In a recent article for, Tim Keller writes: “The contemporary preacher of orthodox Christianity faces an unprecedented dilemma. Despite what you would think from a casual perusal of any video store, bookstore or magazine rack, we do not live in an immoral society—one in which right and wrong are clearly understood and wrong behavior is chosen. We live in an amoral society—one in which ‘right’ and ‘wrong’ are categories with no universal meaning, and everyone ‘does what is right in his or her own eyes.’

“Whether things are worse today than in other periods from an objective point of view—more sins committed, more laws broken—is debatable, but an amoral age presents a problem for preachers who want to expound faithfully God’s Word on ethics, morality and behavior.

“In the early 20th century, skeptics rejected Christianity because it wasn’t true—’miracles cannot be.’ Today, skeptics reject Christianity because it even claims to be true—’absolutes cannot be.’ Modernity (the mindset of the late 19th and early 20th centuries) said that moral absolutes could be discovered only by human reason and research. Postmodernity now says there are no moral absolutes to discover…

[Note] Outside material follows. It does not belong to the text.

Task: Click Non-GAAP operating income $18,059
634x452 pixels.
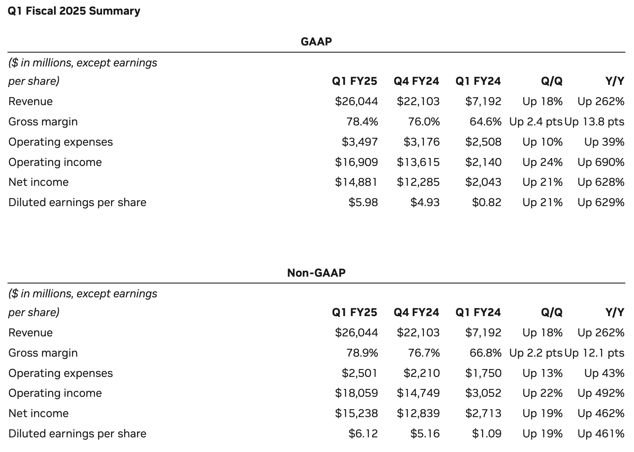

“In the past, Christian moral absolutes were seen as simply narrow or old-fashioned, but today they are seen as oppressive and even violent.

“In America, this amoral society is only now arriving in its fullness. Baby Boomers were supposedly the first relativistic generation, but most boomers were raised in traditional religion. The next generation is making the sea change. Their understanding is the new hard relativism of identity politics.

“In such a new and confusing situation, what is a Christian preacher to say?”